___ Material to process

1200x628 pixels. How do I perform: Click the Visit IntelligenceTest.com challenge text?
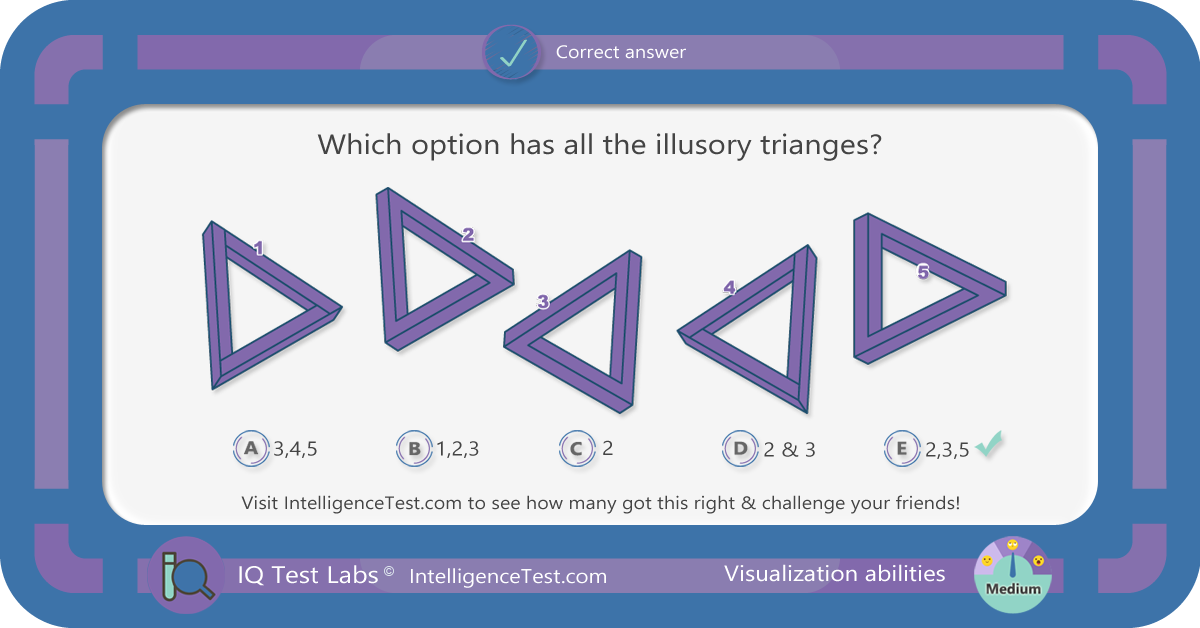coord(601,503)
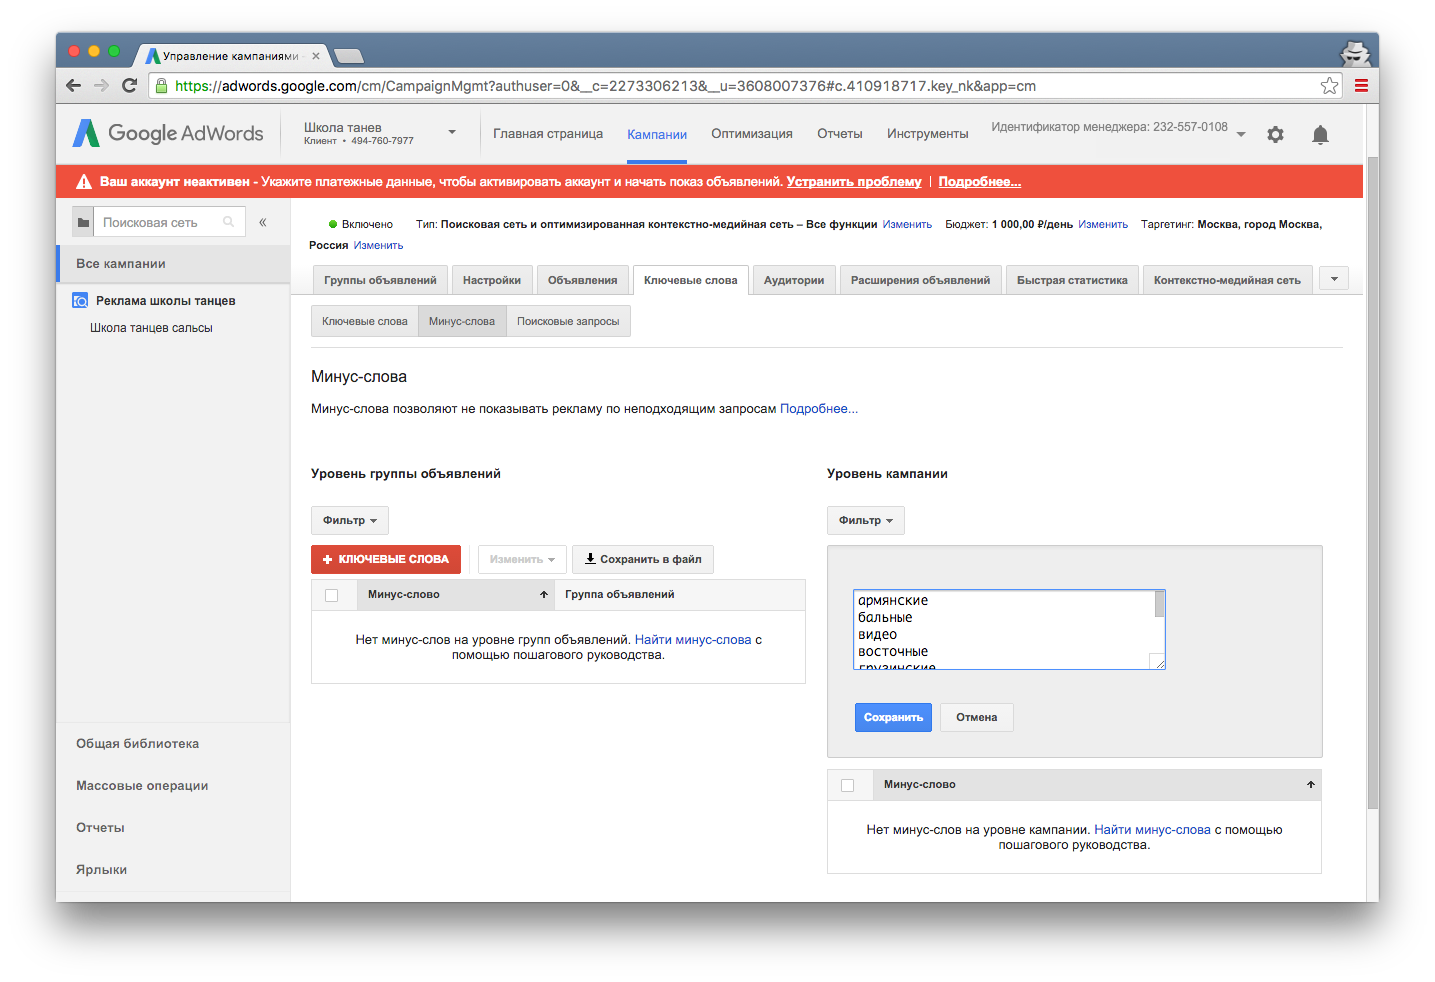This screenshot has height=982, width=1435.
Task: Open the Оптимизация menu item
Action: (x=751, y=134)
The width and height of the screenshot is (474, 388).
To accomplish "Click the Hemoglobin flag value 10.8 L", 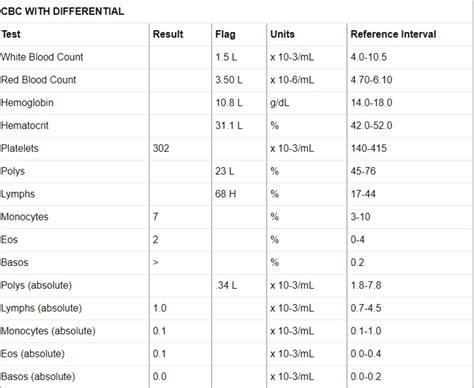I will click(229, 103).
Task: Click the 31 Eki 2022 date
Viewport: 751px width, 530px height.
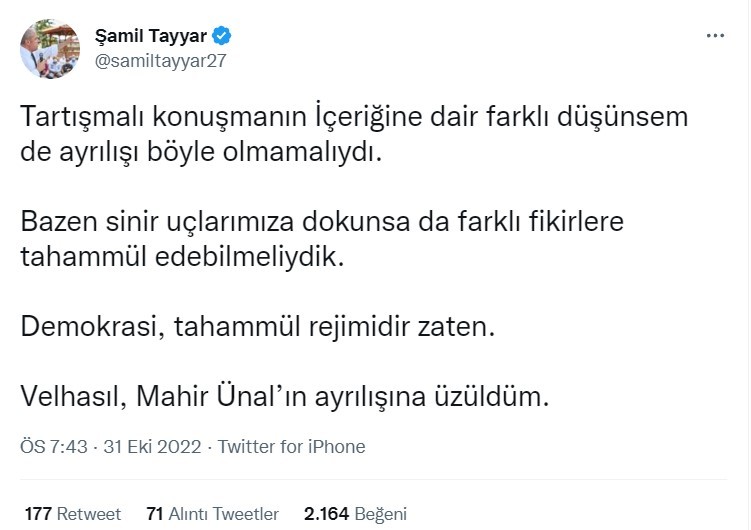Action: [x=156, y=447]
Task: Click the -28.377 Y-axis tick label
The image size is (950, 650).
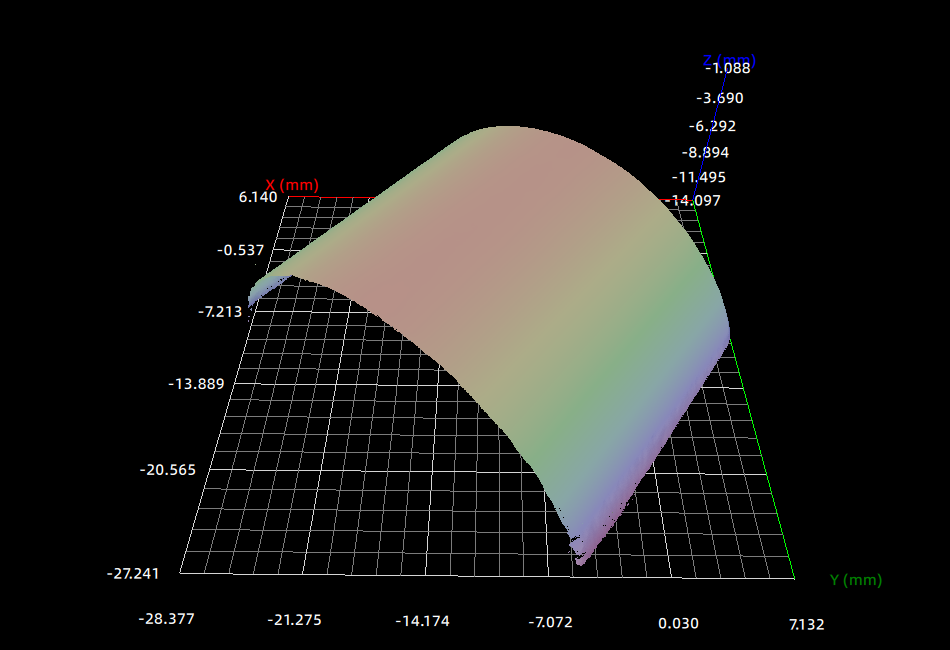Action: (x=166, y=619)
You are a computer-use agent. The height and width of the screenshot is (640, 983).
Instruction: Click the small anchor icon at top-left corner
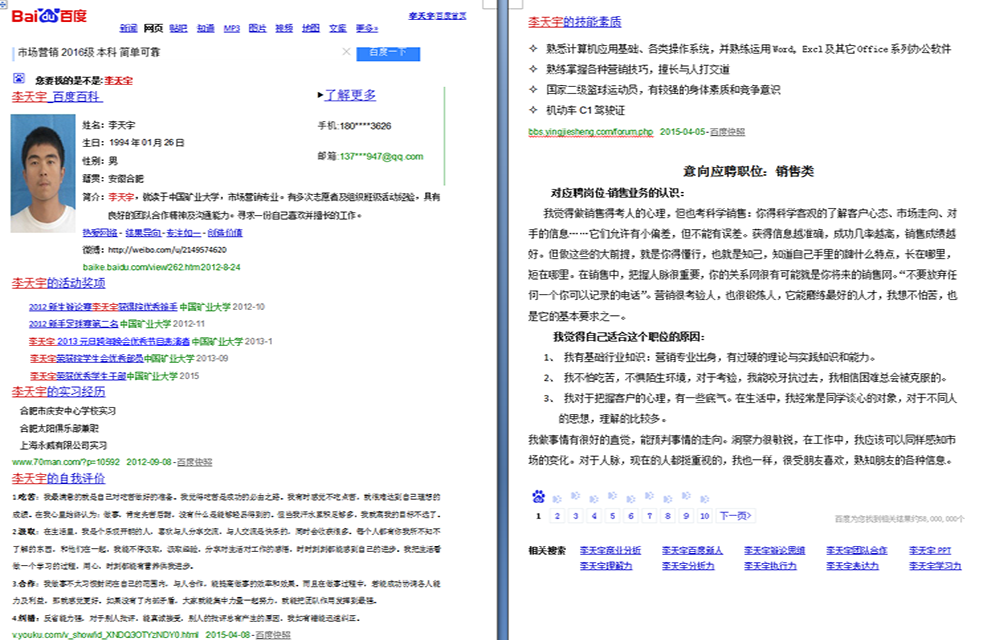(x=4, y=5)
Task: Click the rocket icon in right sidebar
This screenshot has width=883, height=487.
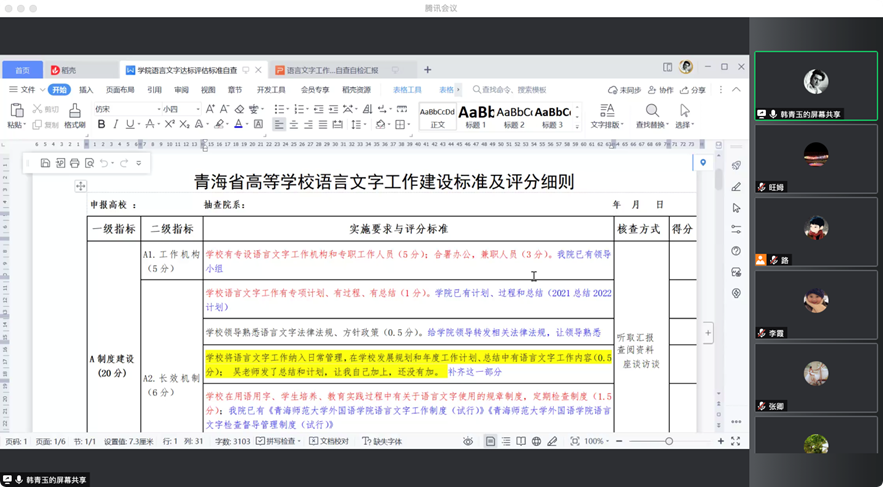Action: click(x=736, y=165)
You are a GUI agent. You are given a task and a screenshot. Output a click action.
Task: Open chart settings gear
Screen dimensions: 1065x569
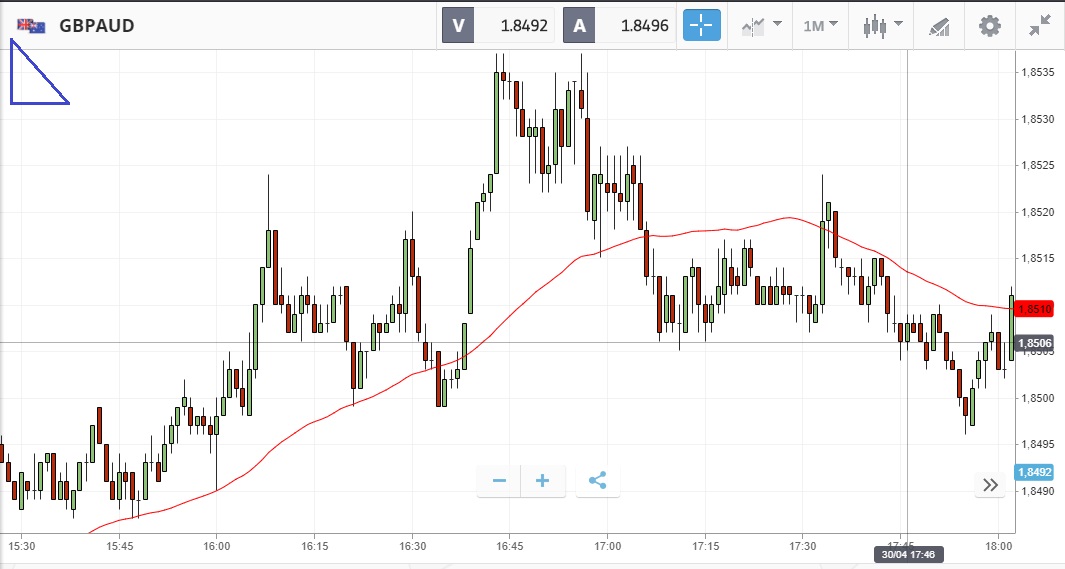tap(989, 25)
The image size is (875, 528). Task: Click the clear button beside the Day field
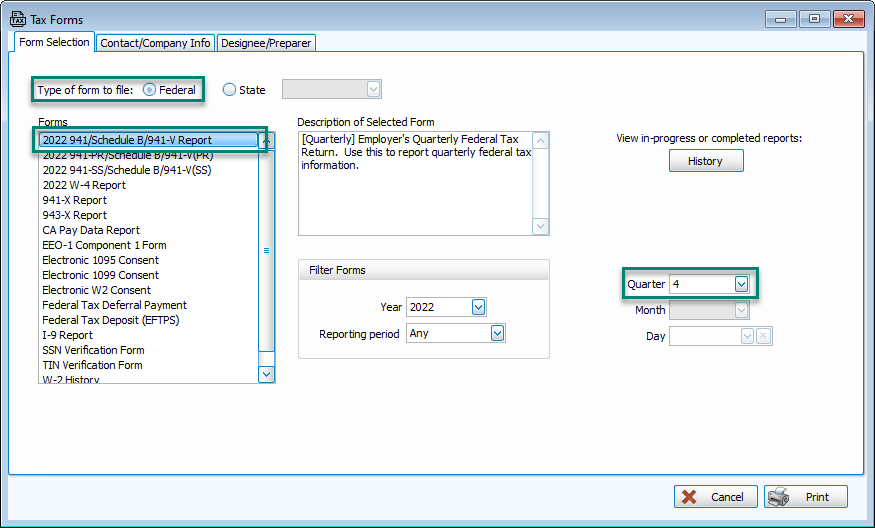point(764,337)
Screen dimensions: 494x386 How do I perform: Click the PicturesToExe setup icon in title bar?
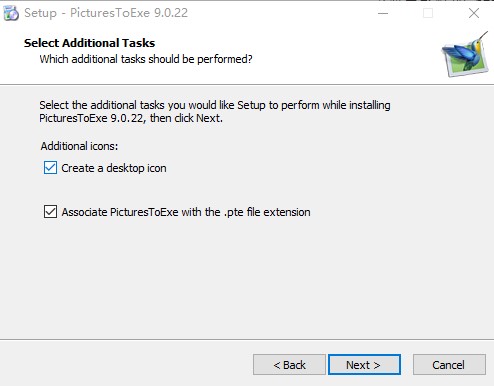coord(11,13)
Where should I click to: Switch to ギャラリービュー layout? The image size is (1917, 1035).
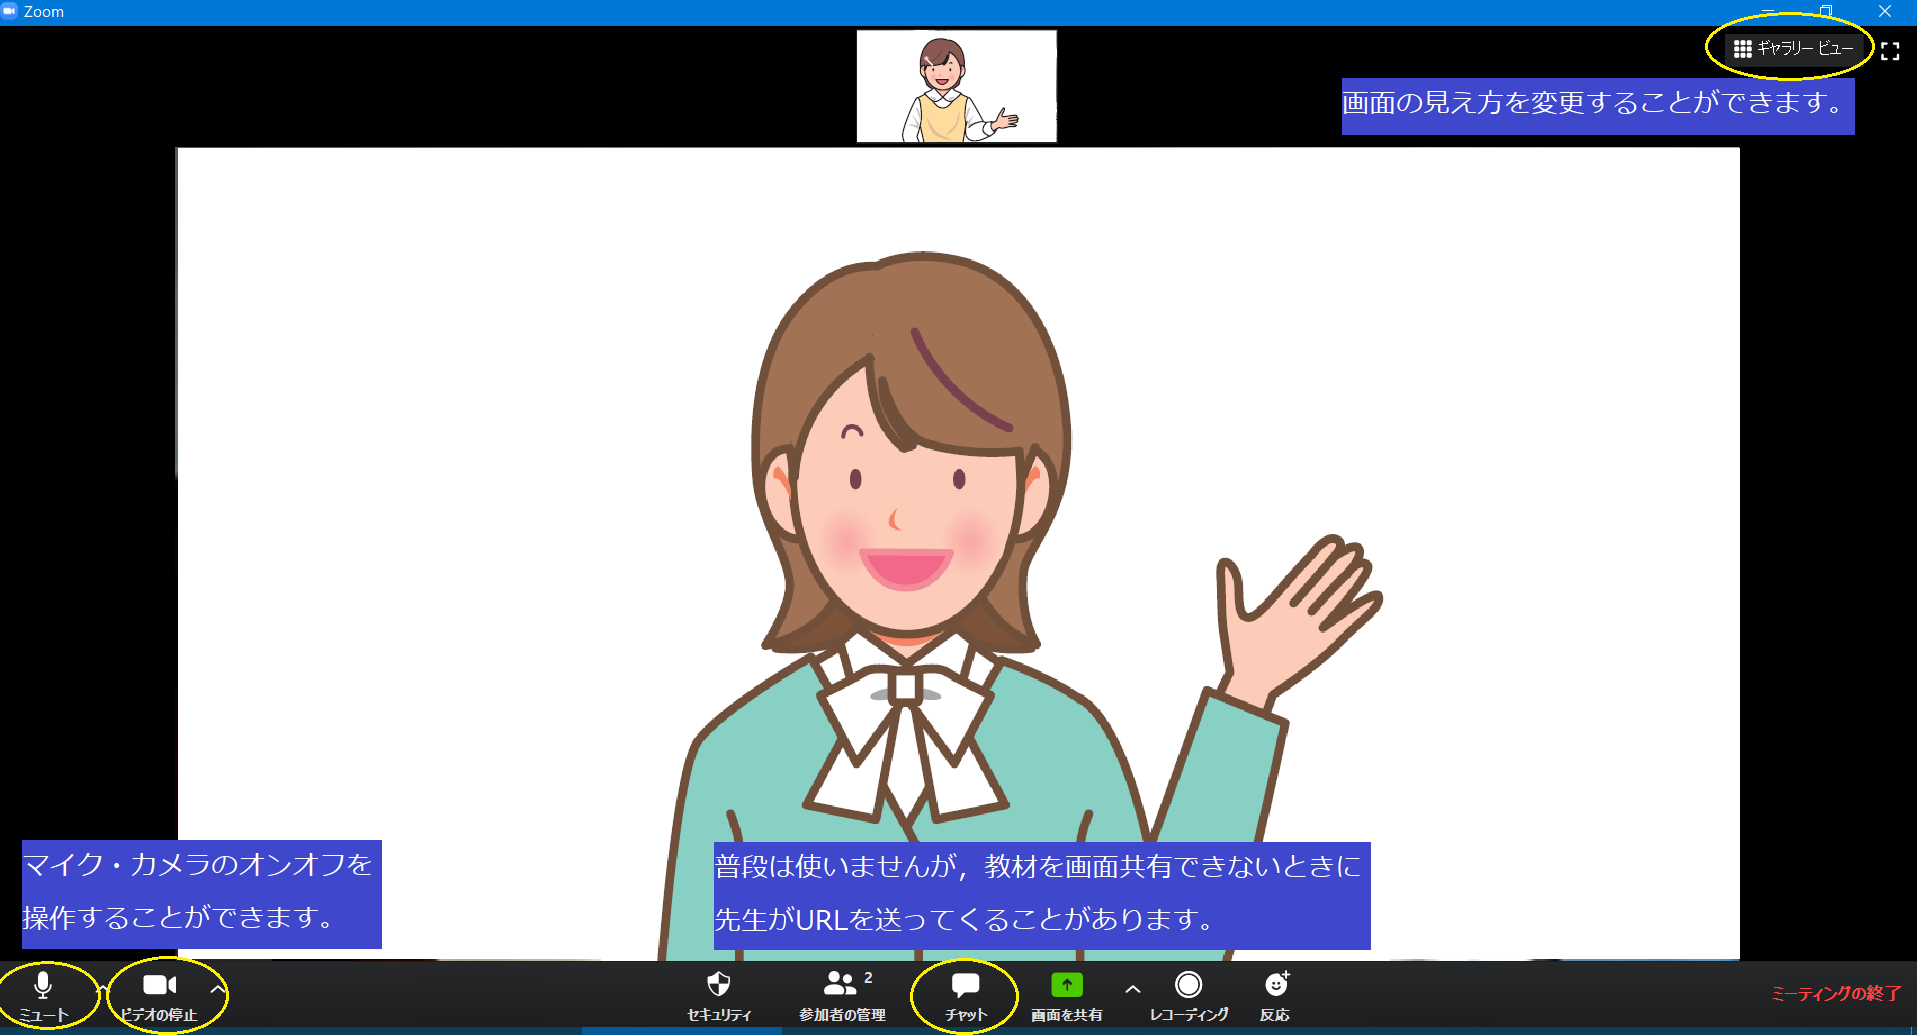(1794, 48)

______

Go through the records above, find every line with the word "agent", and list those lines.

You are a computer-use agent. The height and width of the screenshot is (640, 983).
You are a GUI agent. You are given a task and a screenshot. Output a click action.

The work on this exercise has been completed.